== Problem description ==
Transcribe exactly the lines from the one holding "Given: Open the Boards Manager sidebar icon" to the end of the data below, including both of those lines and no others.

------

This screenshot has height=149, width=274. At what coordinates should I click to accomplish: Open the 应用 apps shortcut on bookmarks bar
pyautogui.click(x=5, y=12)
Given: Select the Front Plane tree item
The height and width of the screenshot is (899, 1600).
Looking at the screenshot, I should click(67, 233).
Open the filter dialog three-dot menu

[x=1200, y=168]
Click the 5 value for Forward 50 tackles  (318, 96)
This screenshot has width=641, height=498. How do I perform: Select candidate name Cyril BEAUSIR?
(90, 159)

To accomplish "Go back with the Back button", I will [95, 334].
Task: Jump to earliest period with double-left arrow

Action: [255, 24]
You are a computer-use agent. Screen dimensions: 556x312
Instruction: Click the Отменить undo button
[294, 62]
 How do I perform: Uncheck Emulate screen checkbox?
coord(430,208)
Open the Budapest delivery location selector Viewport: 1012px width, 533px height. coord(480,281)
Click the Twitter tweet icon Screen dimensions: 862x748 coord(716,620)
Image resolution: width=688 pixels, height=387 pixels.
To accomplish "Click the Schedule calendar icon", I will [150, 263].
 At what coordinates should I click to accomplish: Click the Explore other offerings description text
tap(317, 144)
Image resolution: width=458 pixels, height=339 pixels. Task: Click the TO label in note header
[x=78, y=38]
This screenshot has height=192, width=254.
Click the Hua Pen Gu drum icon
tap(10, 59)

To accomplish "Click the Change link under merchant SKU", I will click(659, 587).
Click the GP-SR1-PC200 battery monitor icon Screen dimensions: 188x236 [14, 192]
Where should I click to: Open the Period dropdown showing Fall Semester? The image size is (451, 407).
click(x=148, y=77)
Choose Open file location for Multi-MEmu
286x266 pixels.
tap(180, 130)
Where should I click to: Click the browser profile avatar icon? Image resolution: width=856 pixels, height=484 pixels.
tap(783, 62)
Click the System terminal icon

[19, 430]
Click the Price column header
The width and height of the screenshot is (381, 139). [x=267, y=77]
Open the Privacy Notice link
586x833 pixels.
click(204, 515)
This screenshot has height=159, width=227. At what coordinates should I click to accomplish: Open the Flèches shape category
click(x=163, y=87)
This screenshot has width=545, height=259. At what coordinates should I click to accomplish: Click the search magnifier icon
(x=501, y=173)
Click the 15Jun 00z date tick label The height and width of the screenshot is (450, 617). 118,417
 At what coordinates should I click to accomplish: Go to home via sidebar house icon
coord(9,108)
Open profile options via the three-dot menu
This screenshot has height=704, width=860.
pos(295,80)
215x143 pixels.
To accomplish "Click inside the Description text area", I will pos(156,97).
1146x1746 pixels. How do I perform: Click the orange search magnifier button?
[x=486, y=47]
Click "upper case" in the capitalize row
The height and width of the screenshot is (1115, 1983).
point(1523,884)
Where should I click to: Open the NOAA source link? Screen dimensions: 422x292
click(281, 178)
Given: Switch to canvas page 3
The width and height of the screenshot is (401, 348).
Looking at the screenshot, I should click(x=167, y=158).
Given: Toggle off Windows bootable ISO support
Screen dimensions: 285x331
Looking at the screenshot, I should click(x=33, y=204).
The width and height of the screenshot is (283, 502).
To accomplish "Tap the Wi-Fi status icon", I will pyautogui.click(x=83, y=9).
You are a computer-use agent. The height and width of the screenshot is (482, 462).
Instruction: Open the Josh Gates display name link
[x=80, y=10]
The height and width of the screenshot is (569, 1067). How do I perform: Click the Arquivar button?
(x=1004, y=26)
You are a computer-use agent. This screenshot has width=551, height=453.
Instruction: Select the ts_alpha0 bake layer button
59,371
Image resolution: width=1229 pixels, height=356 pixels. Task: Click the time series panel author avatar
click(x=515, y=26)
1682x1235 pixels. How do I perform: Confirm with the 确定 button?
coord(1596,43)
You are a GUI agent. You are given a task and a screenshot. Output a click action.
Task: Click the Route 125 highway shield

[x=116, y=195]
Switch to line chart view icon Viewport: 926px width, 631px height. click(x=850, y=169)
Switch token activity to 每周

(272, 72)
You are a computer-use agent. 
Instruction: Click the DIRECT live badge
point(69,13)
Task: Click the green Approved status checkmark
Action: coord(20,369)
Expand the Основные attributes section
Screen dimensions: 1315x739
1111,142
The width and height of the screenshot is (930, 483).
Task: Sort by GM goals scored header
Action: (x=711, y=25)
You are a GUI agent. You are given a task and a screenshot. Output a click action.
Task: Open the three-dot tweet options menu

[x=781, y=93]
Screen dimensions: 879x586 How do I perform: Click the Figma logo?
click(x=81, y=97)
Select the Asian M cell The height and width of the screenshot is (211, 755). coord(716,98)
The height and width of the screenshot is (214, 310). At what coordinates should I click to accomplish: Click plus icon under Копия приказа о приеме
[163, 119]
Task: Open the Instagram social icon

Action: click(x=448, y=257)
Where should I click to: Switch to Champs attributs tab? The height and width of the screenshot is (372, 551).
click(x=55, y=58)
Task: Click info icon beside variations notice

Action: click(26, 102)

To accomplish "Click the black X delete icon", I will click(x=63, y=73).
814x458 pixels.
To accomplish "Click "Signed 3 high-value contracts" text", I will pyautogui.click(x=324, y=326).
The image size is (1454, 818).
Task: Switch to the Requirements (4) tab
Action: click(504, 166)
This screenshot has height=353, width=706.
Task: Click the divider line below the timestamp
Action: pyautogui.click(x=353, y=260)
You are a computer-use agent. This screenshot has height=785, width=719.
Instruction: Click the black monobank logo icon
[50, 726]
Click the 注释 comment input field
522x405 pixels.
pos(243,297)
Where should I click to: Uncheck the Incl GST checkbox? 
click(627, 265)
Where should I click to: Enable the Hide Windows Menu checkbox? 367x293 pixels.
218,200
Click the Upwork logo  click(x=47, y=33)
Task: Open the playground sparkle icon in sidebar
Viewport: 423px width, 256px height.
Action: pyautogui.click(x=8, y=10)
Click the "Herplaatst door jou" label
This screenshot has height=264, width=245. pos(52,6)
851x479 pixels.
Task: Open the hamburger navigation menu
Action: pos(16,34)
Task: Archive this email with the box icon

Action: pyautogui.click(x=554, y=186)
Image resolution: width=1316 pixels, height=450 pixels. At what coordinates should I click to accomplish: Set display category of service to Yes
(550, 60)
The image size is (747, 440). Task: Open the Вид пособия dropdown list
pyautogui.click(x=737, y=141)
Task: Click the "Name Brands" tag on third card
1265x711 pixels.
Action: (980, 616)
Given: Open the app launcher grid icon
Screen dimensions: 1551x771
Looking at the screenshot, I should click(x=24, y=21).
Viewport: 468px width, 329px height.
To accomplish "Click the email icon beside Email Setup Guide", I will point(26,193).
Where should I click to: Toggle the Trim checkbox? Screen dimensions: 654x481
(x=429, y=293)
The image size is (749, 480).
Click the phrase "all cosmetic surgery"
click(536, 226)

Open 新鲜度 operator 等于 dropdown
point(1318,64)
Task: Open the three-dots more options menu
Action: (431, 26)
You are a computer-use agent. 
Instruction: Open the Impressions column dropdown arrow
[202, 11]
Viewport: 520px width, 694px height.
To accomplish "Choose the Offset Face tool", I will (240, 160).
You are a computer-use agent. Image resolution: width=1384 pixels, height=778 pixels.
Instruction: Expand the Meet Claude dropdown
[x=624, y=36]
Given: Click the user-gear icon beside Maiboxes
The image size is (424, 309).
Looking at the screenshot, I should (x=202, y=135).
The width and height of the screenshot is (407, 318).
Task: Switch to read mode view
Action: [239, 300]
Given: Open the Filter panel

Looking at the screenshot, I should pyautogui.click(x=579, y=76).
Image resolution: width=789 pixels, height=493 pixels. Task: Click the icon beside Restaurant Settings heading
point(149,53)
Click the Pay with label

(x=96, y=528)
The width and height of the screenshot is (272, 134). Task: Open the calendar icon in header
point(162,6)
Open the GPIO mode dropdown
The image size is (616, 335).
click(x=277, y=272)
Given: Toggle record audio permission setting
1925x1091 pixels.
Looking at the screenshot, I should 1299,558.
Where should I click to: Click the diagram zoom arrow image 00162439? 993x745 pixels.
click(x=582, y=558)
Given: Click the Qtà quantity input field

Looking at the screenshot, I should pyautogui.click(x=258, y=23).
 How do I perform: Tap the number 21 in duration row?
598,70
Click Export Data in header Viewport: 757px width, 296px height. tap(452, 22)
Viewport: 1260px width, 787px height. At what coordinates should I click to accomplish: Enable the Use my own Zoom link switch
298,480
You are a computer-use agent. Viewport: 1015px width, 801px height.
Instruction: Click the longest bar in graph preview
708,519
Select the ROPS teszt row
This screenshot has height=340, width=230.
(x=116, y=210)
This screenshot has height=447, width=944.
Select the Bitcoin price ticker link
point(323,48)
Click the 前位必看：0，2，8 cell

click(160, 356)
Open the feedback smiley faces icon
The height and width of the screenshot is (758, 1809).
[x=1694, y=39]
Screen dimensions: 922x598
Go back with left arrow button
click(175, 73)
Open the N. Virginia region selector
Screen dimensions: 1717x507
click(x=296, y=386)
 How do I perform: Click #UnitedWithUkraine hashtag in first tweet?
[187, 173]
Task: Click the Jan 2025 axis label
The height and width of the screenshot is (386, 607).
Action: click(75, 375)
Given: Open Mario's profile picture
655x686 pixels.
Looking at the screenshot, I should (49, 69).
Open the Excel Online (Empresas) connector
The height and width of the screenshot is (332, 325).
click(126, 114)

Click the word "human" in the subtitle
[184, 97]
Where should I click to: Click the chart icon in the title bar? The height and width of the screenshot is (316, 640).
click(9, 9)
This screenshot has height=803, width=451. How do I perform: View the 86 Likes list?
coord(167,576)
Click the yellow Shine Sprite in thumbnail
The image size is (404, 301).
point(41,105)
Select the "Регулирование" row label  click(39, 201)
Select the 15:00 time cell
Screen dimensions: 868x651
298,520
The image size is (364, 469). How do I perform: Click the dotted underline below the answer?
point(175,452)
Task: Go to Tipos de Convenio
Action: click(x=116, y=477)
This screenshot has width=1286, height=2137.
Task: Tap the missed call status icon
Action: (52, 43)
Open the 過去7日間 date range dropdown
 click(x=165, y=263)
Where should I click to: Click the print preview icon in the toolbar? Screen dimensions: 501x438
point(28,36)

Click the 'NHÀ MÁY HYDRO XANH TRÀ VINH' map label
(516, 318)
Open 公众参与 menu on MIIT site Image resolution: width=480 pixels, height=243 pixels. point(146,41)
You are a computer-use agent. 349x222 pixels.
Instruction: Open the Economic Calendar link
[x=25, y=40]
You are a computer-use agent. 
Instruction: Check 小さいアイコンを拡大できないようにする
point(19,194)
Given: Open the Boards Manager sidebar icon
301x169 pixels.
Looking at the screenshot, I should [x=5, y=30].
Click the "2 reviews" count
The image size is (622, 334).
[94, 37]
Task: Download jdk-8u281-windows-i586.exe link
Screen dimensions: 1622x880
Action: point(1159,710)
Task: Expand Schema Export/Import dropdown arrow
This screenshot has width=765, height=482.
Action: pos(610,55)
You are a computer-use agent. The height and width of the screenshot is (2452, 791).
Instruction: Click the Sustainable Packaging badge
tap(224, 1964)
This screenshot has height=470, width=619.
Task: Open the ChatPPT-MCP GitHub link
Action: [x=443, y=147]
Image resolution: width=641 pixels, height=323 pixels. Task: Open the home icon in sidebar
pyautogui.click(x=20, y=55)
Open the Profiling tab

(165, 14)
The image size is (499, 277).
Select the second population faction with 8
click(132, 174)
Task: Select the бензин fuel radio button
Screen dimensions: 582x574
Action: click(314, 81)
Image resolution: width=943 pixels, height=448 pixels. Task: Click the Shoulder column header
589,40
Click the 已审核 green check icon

------

== Task result ==
Given: Open the Boards Manager sidebar icon
301x169 pixels.
Looking at the screenshot, I should [x=5, y=30].
Click the "2 reviews" count
The image size is (622, 334).
[94, 37]
Task: Download jdk-8u281-windows-i586.exe link
Screen dimensions: 1622x880
Action: point(1159,710)
Task: Expand Schema Export/Import dropdown arrow
This screenshot has width=765, height=482.
Action: pos(610,55)
You are a computer-use agent. The height and width of the screenshot is (2452, 791).
Instruction: Click the Sustainable Packaging badge
tap(224, 1964)
This screenshot has height=470, width=619.
Task: Open the ChatPPT-MCP GitHub link
Action: [x=443, y=147]
Image resolution: width=641 pixels, height=323 pixels. Task: Open the home icon in sidebar
pyautogui.click(x=20, y=55)
Open the Profiling tab

(165, 14)
The image size is (499, 277).
Select the second population faction with 8
click(132, 174)
Task: Select the бензин fuel radio button
Screen dimensions: 582x574
Action: click(314, 81)
Image resolution: width=943 pixels, height=448 pixels. Task: Click the Shoulder column header
589,40
Click the 已审核 green check icon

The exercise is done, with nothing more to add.